Requirements: Rewrite the stretch of lines from the start of the records through the line containing "coord(87,260)", changing "swatch" to "button" and leaving everything else as it is. Omit the pictures from your answer.

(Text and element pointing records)
* Begin *

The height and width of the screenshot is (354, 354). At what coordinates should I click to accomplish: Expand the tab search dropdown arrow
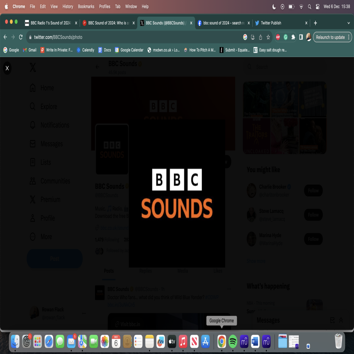pos(348,23)
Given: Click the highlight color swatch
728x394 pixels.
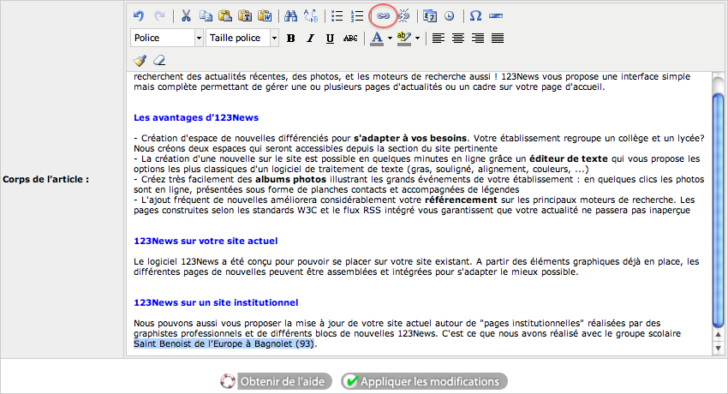Looking at the screenshot, I should click(404, 39).
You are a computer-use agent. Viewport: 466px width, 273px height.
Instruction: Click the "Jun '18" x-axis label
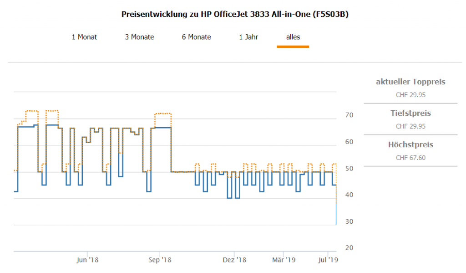coord(87,260)
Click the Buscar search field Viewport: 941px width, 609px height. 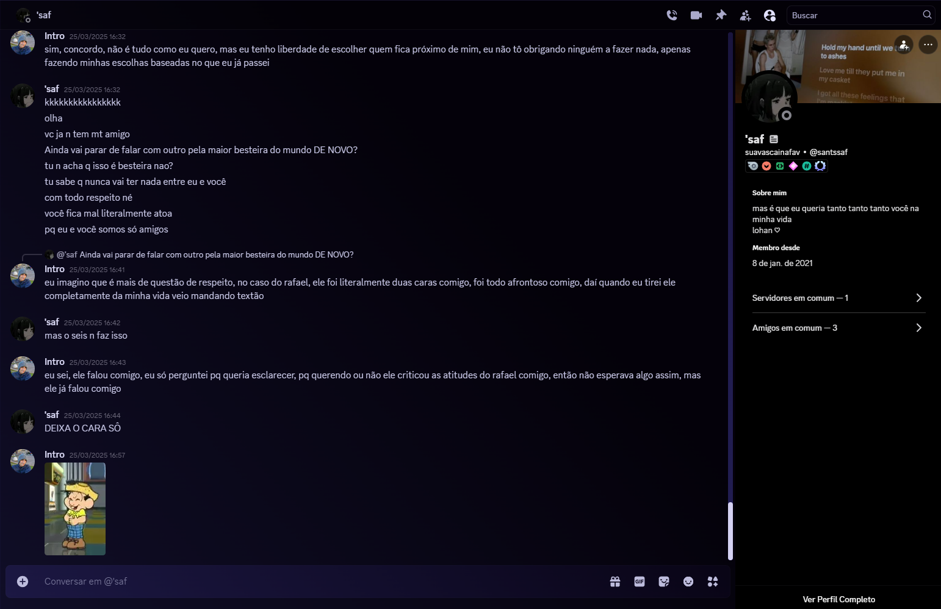[x=860, y=15]
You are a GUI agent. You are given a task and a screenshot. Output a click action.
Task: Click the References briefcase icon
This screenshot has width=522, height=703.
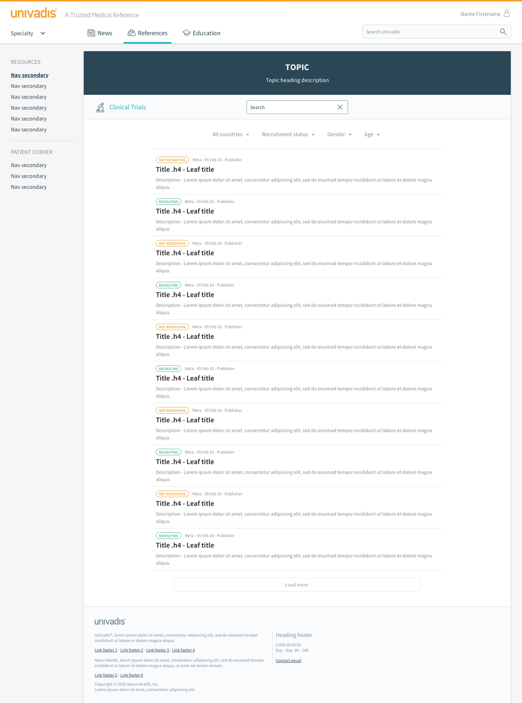click(131, 33)
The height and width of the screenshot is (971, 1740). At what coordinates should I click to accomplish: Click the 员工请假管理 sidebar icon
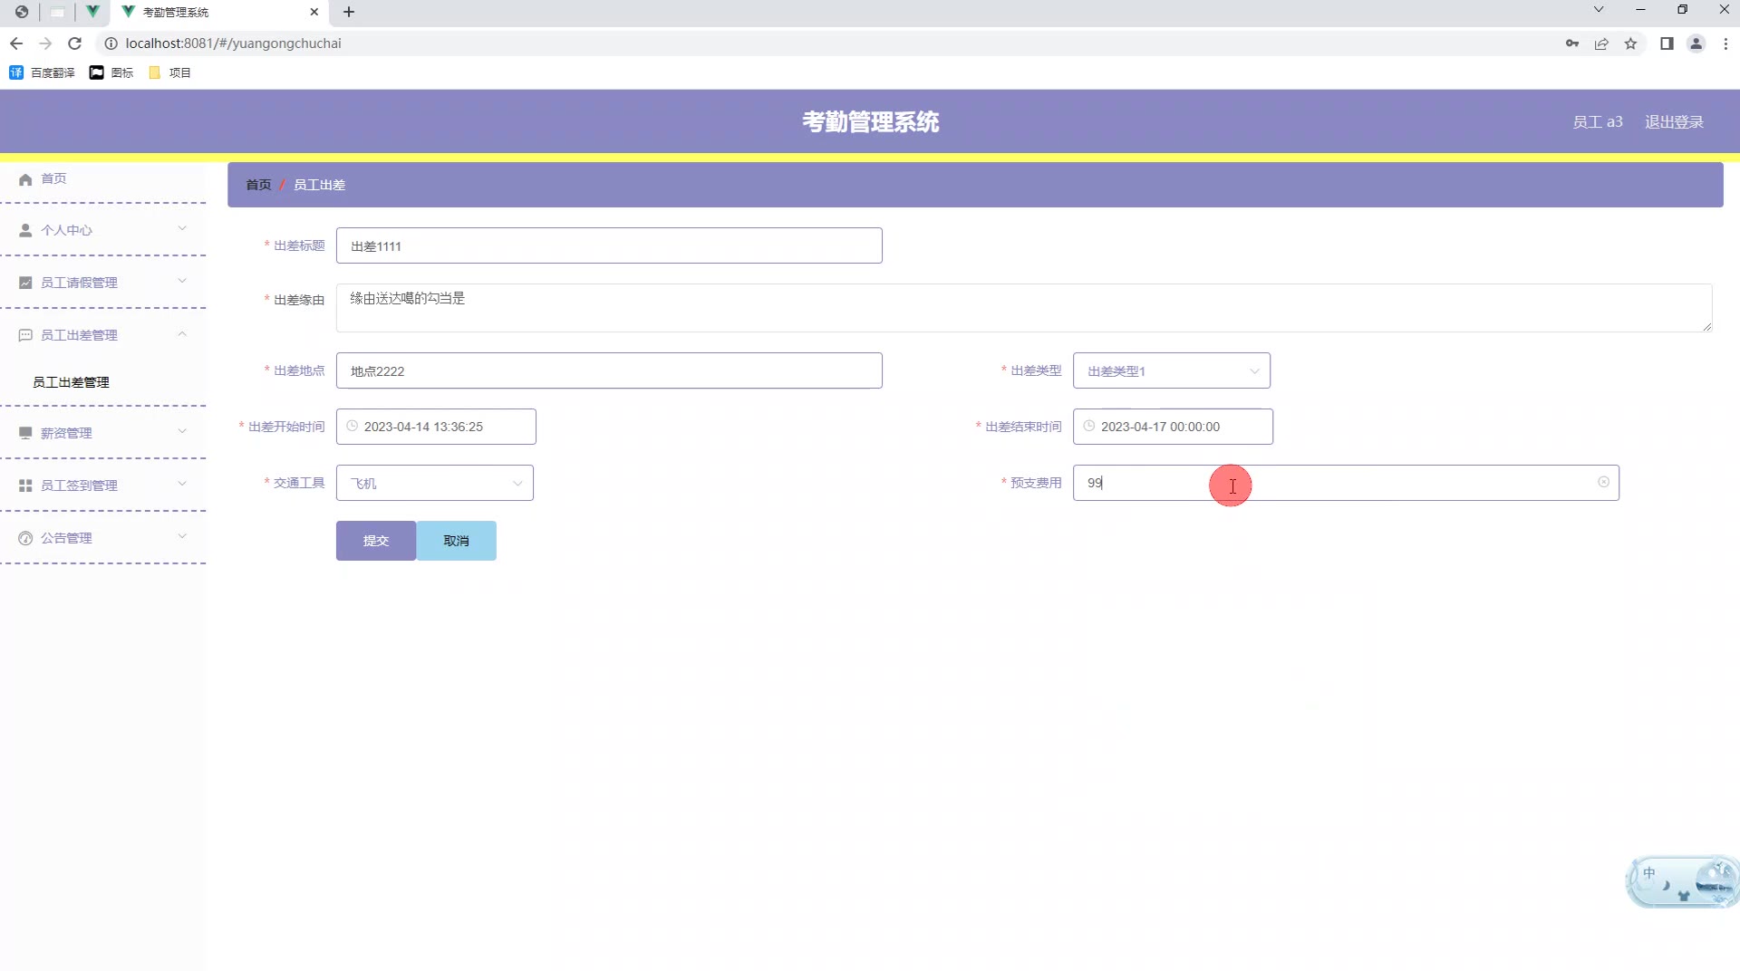point(25,282)
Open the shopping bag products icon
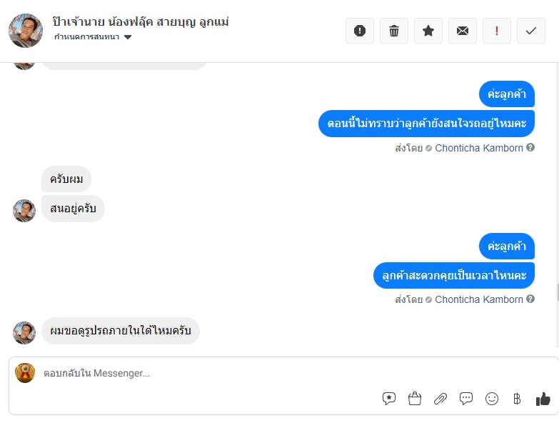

* End *

Finished exercise:
The height and width of the screenshot is (354, 354). At what coordinates should I click to accomplish: Expand the tab search dropdown arrow
pos(348,23)
Given: Click the highlight color button
728x394 pixels.
Looking at the screenshot, I should click(404, 39).
You are a computer-use agent. Viewport: 466px width, 273px height.
Instruction: Click the "Jun '18" x-axis label
coord(87,260)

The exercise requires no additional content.